Yet they're natural rivals because of one crucial thing: both promise "big scooter" performance with real-world usability. Both have dual motors, serious batteries, hydraulic brakes, proper suspension and the sort of acceleration that makes rental scooters look like children's toys. They're both candidates for "my main transport", not "my fun toy".

The City leans towards the rider who wants car replacement with maximum security on nasty surfaces. The Fighter Mini Pro leans towards the rider who wants compact dimensions, huge grin factor, and modern tech without needing a dedicated scooter garage. Same goal - serious daily mobility - very different routes.

Design & Build Quality

Specs Comparison

Pick up (or rather, attempt to pick up) the Dualtron City and the first impression is industrial seriousness. Thick swingarms, beefy clamps, exposed fasteners, and towering 15-inch wheels: it looks like road-building equipment that decided it would rather go fast. The aluminium frame feels overbuilt in the classic Minimotors way - no flex, no drama, just a dense sense of "this will outlive me".

The Teverun Fighter Mini Pro plays a different game. It's still solid - forged aerospace aluminium, no alarming creaks - but it wraps that in a much sleeker, more integrated design. The stem looks sculpted rather than bolted, with the TFT screen sunk into the front like an OEM motorcycle dash. Deck, lighting, and cabling feel more "tech product" than "industrial tool".

In the hands, the City feels like hardware; the Fighter Mini Pro feels like hardware plus software. Dualtron's classic trigger throttle and external controller box vibe versus Teverun's clean cockpit, NFC reader and tidy cabling. Neither feels cheap - they just reveal different design philosophies: Dualtron bets on brute robustness and serviceability, Teverun on refinement and integration.

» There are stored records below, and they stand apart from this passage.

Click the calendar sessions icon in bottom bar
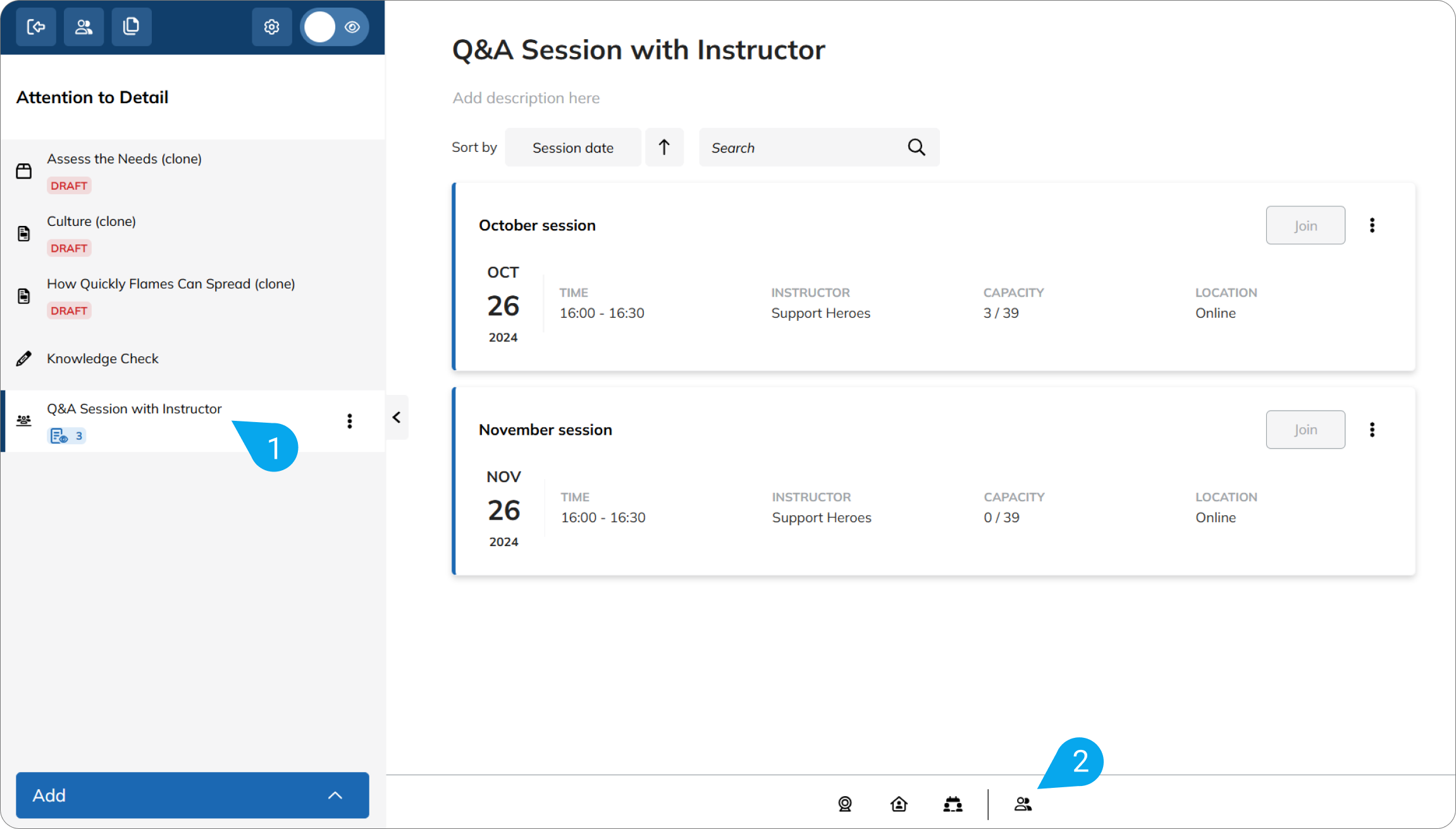1456x829 pixels. coord(953,804)
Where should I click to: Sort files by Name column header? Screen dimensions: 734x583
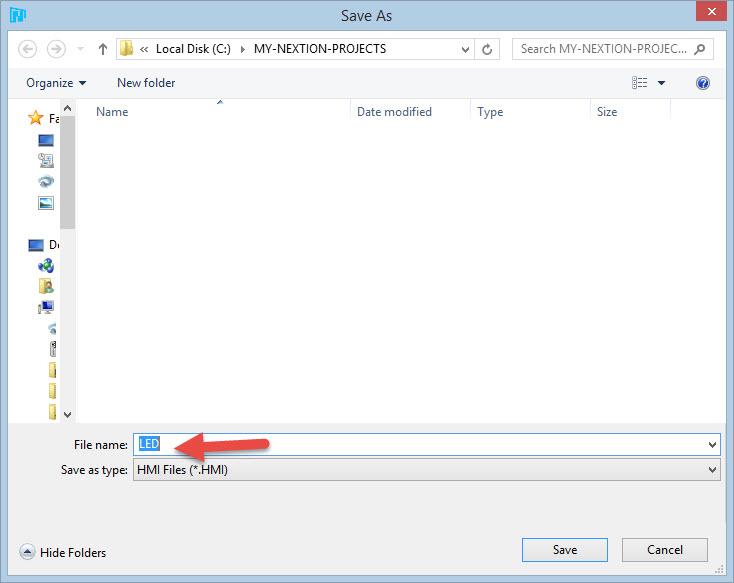112,112

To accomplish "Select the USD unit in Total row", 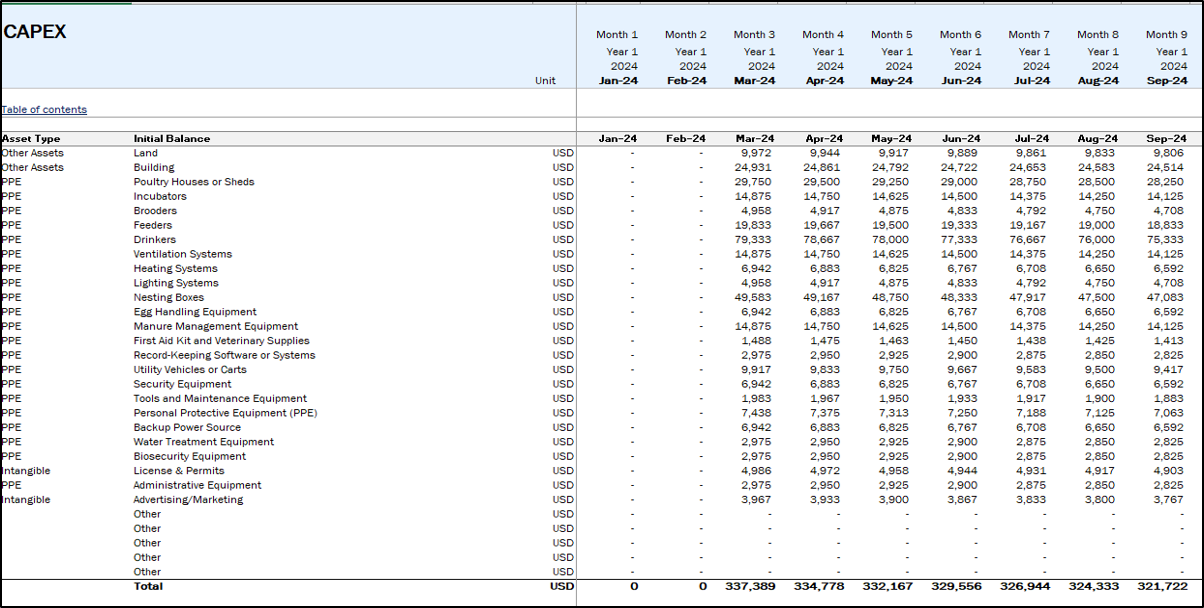I will 561,586.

If you love the look of heavy-duty machinery and don't mind visible bolts, the City has real presence - it looks like it belongs in traffic. If you're more into stealth-tech, tasteful lighting and a "modern EV" cockpit, the Fighter Mini Pro is the one that'll make you stop and admire it in your hallway.

Ride Comfort & Handling

Comfort is where the Dualtron City plays its trump card. Those giant pneumatic wheels combined with rubber cartridge suspension make rough tarmac feel like an optional suggestion rather than a threat. Cobblestones? More of a slow "whump-whump" than punishment. Tram tracks, pothole edges, sunken drain covers - the City just rolls, and your knees stay quiet about it. After ten or fifteen kilometres of bad surfaces, you step off thinking "that was fine", not "where's my physio?".

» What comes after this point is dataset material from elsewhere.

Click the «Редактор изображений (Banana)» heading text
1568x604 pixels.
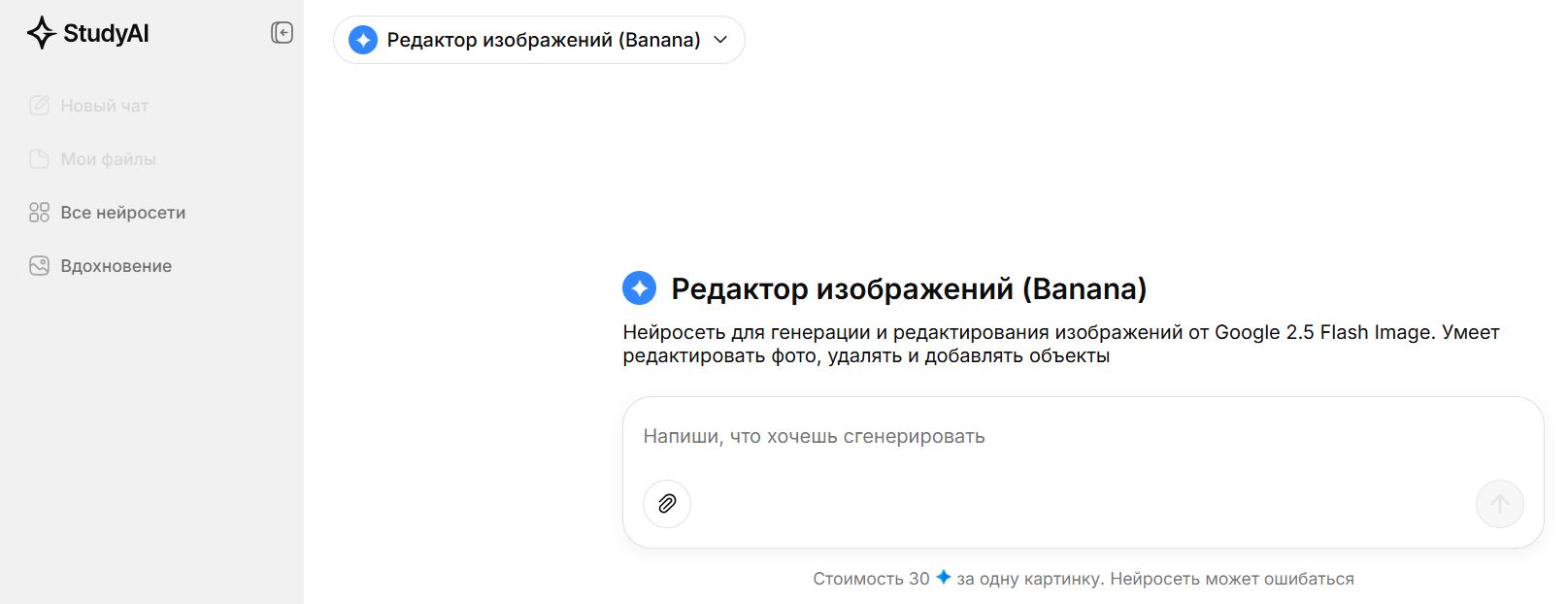tap(909, 288)
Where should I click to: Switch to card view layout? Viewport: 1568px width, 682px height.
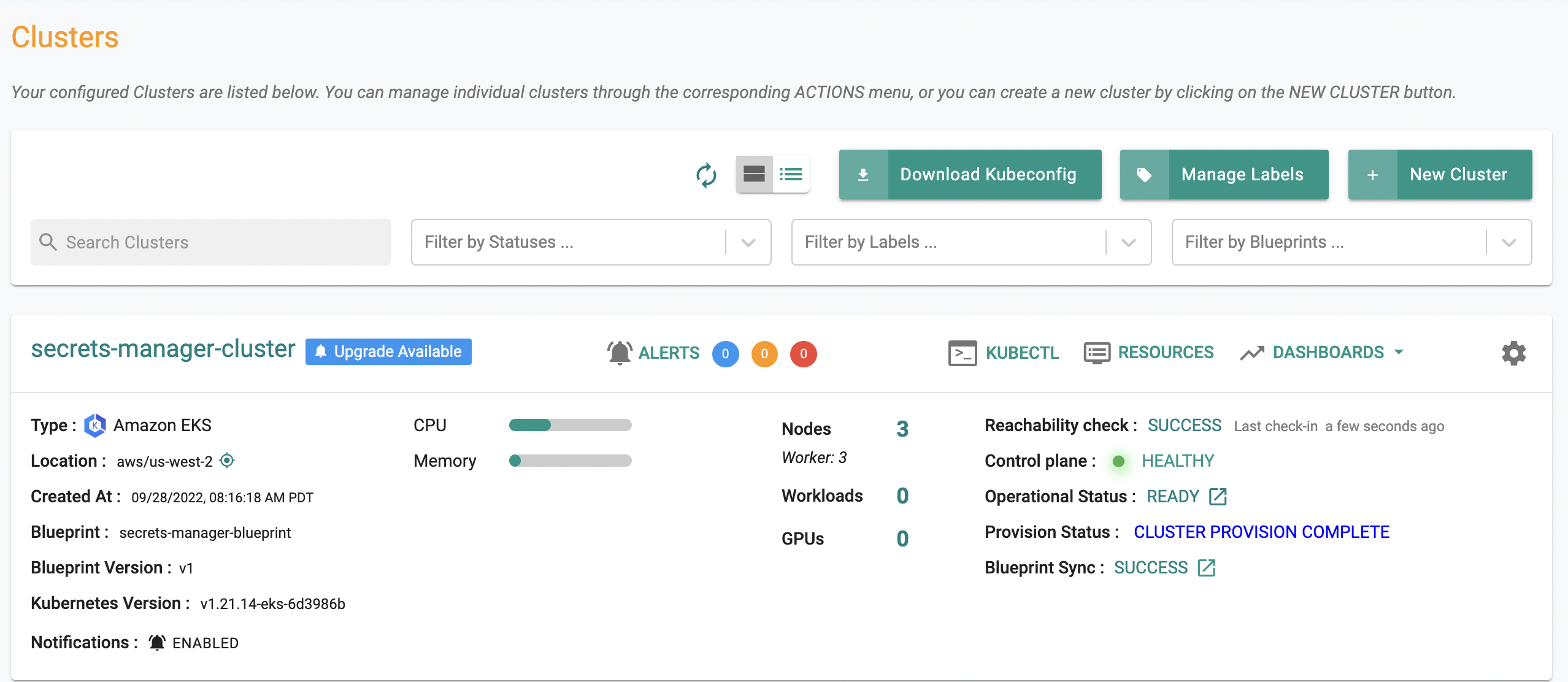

The height of the deck also changes your perception. You're riding high, almost eye-to-eye with car drivers. The riding position is upright, the wide bars give loads of leverage, and the big wheels calm down every micro-movement. The result is deeply relaxing handling. It's not twitchy; it's more like steering a small motorcycle with a very low centre of mass.

The Fighter Mini Pro counters with sheer sophistication. The KKE hydraulic suspension actually gives you more tuning flexibility than the City: you can soften it into plush comfort for broken urban routes, or firm it for sporty carving. Combined with fat, tubeless 10-inch tyres, it glides over most city imperfections with ease. You still feel sharp edges more than on the City, simply because you're on smaller wheels, but the suspension earns its praise - it's among the best in its class.

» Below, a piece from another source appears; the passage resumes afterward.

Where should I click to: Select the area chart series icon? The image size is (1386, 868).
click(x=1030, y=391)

Handling-wise, the Fighter Mini Pro is the more eager dancer. Lower deck, shorter wheelbase and lighter chassis make it agile, quick to change direction and surprisingly flickable in traffic. But that comes with a catch: at higher speeds the steering feels light, and if you ham-fist your weight distribution you can provoke wobbles. It's controllable with good stance and grip, but the City clearly wins the "no-drama at speed" contest.

So: want a magic-carpet cruiser that forgives terrible roads and slightly lazy riding? The City. Want a sporty, tuneable setup that carves corners and responds instantly to input? The Fighter Mini Pro - with the caveat that it rewards an engaged, attentive rider more than a relaxed tourist.

Performance

Both scooters will happily show you what real power feels like compared to rental toys - but they do it in slightly different personalities.

The Dualtron City has that classic Dualtron dual-motor punch, but filtered through big wheel diameter. Off the line, it doesn't feel like it's trying to tear the sticker off the deck; instead, it surges. Think more "big electric motorcycle rolling on" than "angry wasp". Keep the throttle pinned and it just keeps gathering speed in a very unbothered way, up to the sort of pace where you stop thinking "this is fast for a scooter" and start thinking "I should really be wearing better armour". The impressive bit is how calm it feels at those speeds - the big wheels and geometry really earn their keep.

Braking performance matches the pace. Proper hydraulic discs with big rotors plus electronic ABS give you confident, controllable stops even when you need to haul down a lot of speed. The ABS' machine-gun chatter isn't subtle, but you quickly learn to trust it when the road is wet or dusty.

The Fighter Mini Pro is more of a pocket rocket. Those Bosch-driven dual motors and sine-wave controllers give buttery, silent throttle response. At low speeds, you can creep with centimetre precision; crack the throttle and it snaps forward with far more urgency than you'd expect from something that still fits comfortably in a hatchback. It's almost comedic how quickly it gets to city-speed traffic pace.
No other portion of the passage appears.